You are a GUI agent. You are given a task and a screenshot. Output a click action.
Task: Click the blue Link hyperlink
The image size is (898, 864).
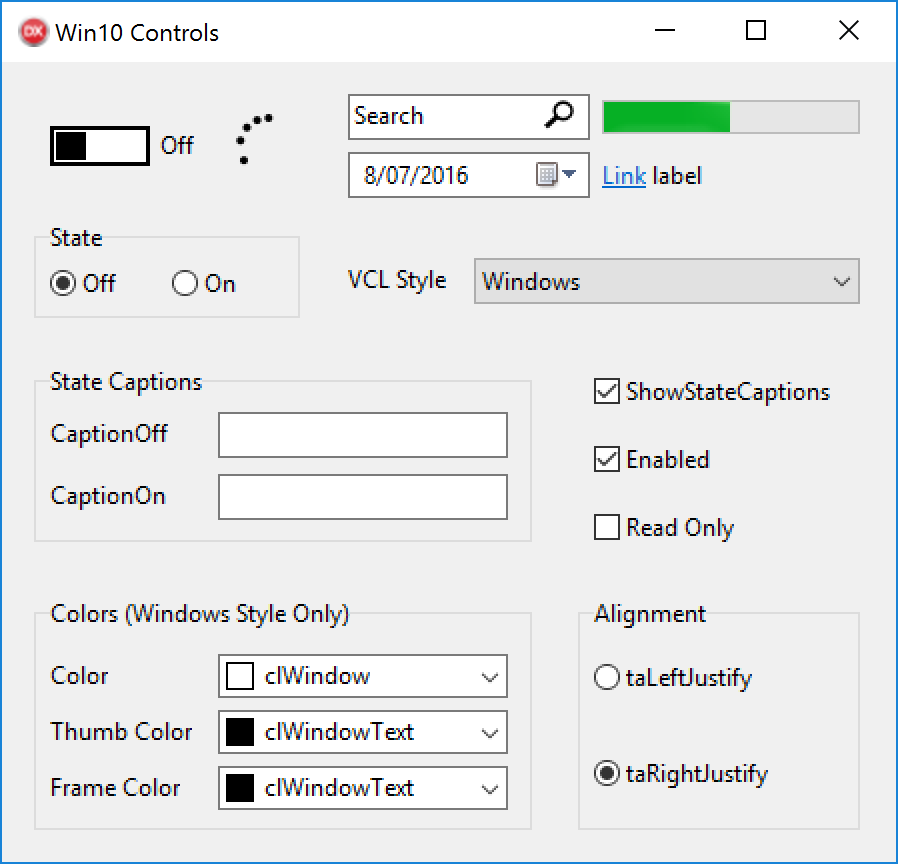coord(624,177)
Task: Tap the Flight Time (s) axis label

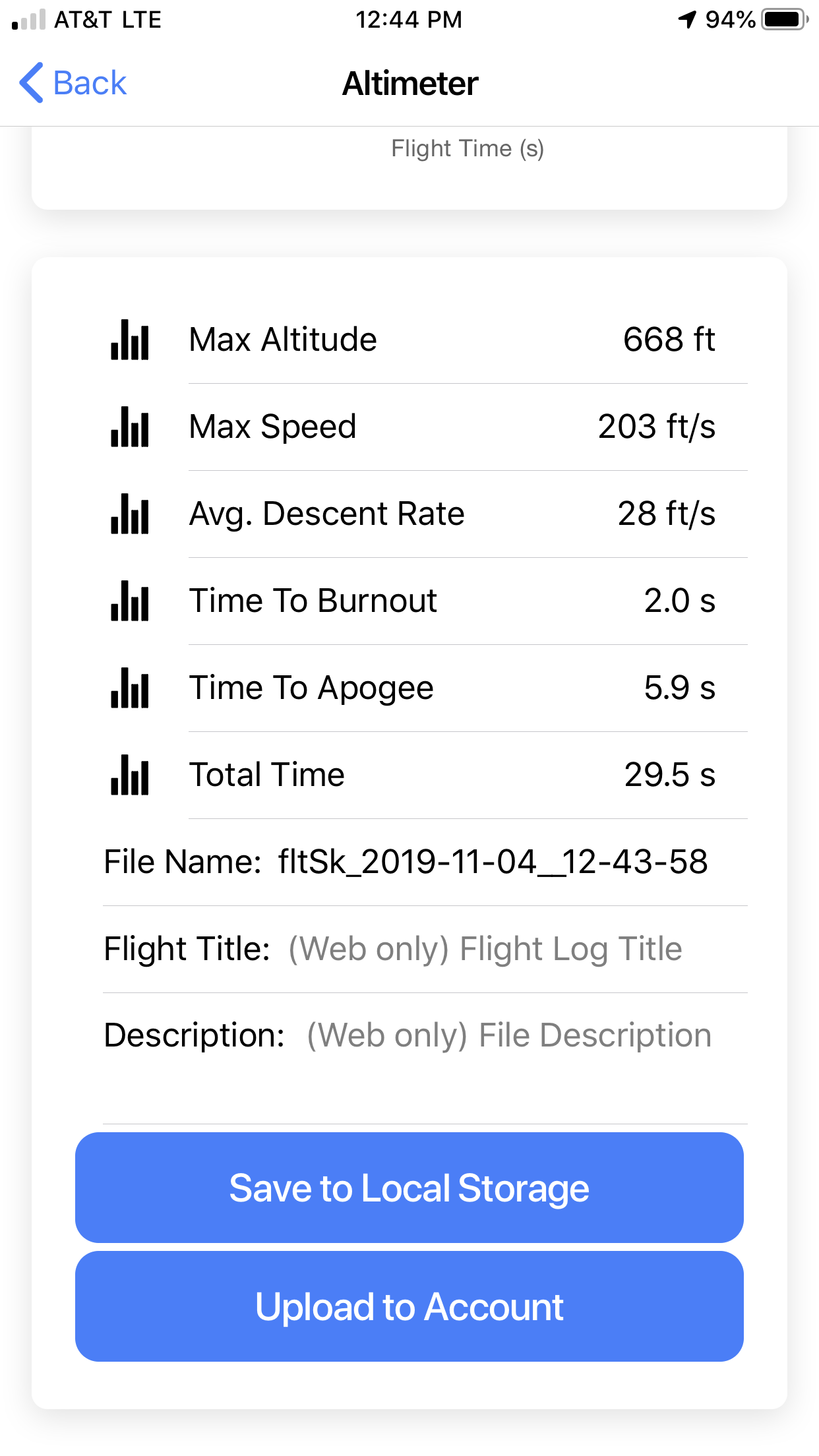Action: [467, 148]
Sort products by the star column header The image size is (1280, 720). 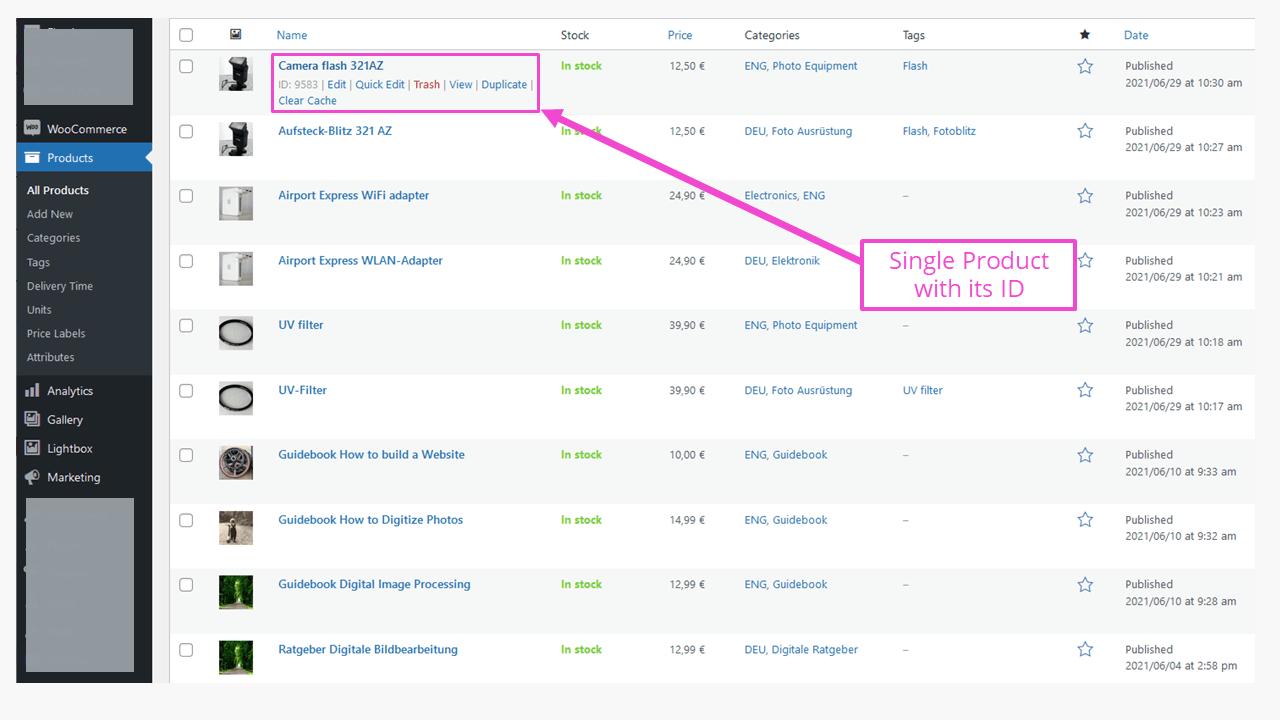click(1085, 35)
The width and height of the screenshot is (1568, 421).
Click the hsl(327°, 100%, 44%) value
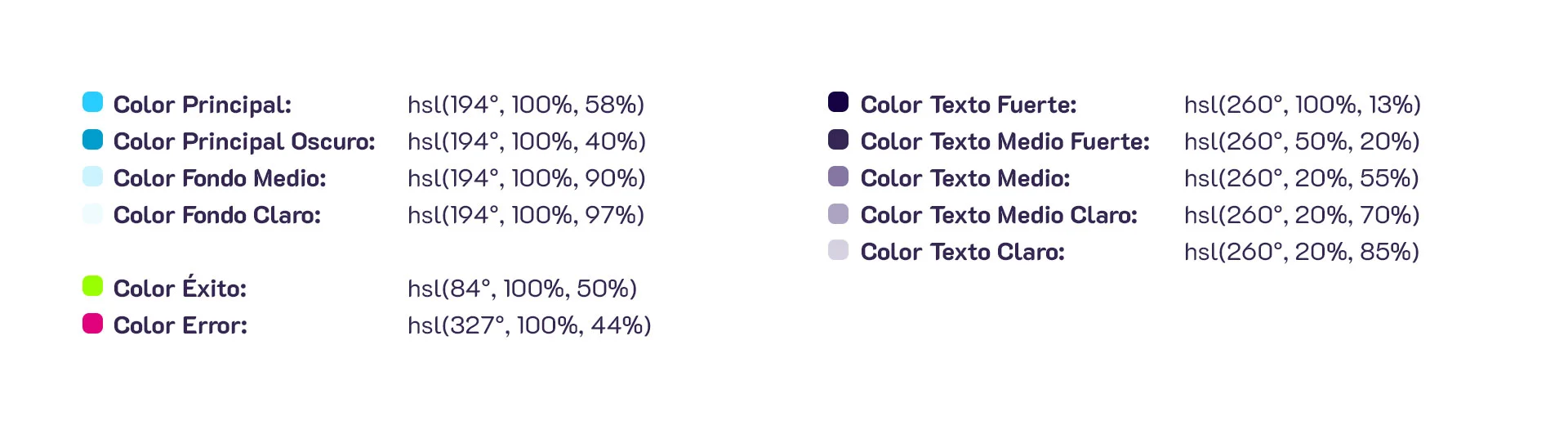point(529,325)
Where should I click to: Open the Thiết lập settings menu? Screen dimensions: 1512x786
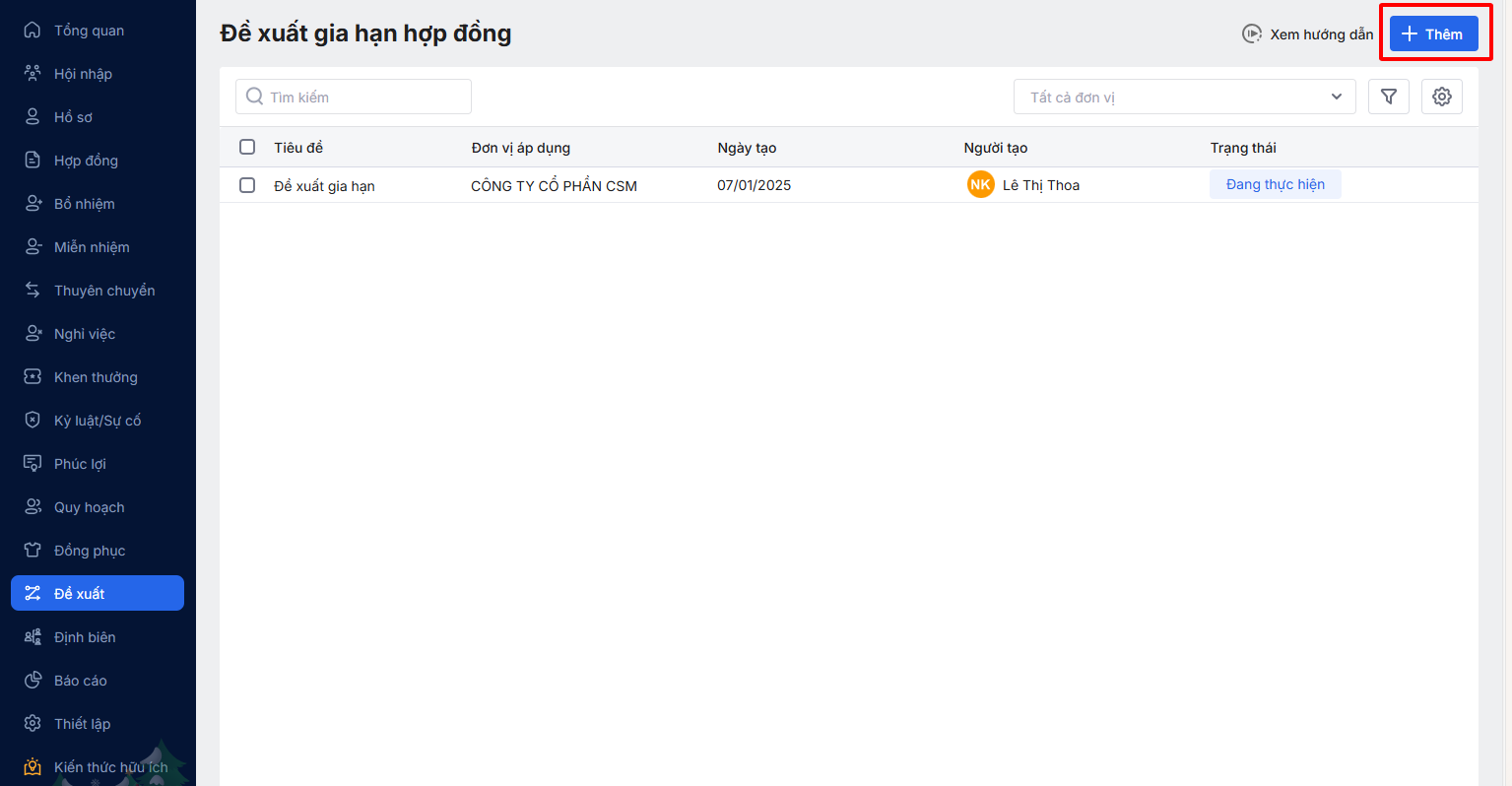coord(82,724)
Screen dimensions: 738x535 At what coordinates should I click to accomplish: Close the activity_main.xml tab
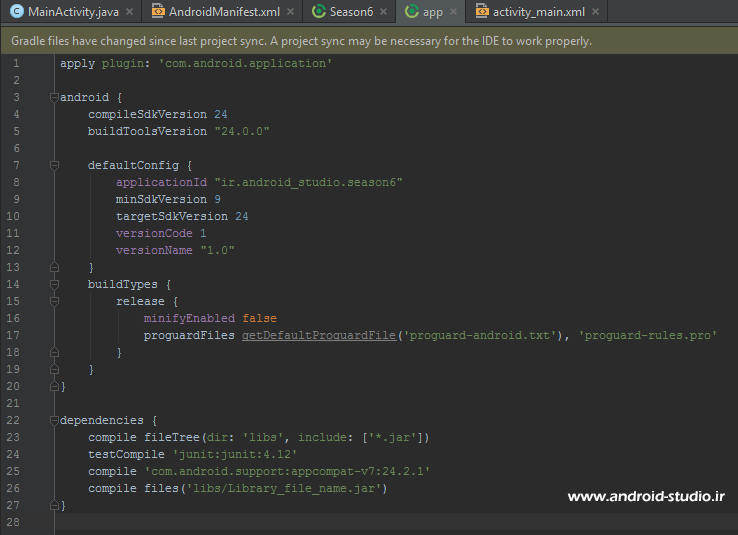coord(594,13)
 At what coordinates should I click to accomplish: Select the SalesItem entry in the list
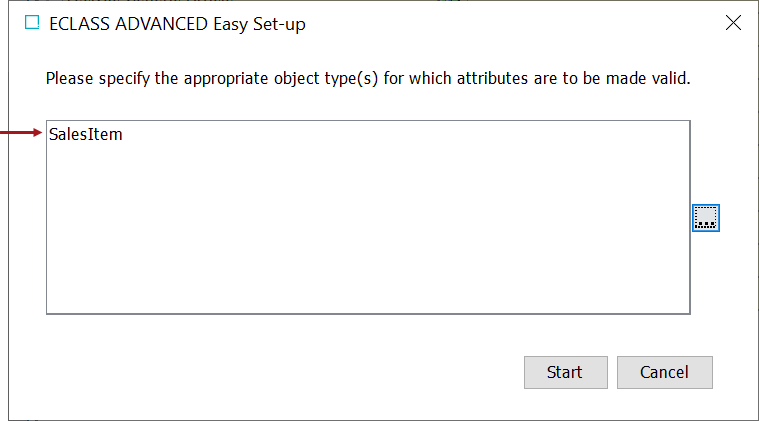[x=86, y=134]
- - -
- Task brief -
Going through the entries above, tally every line that contains the string "screenshot", then state only the total.

- Answer space -
2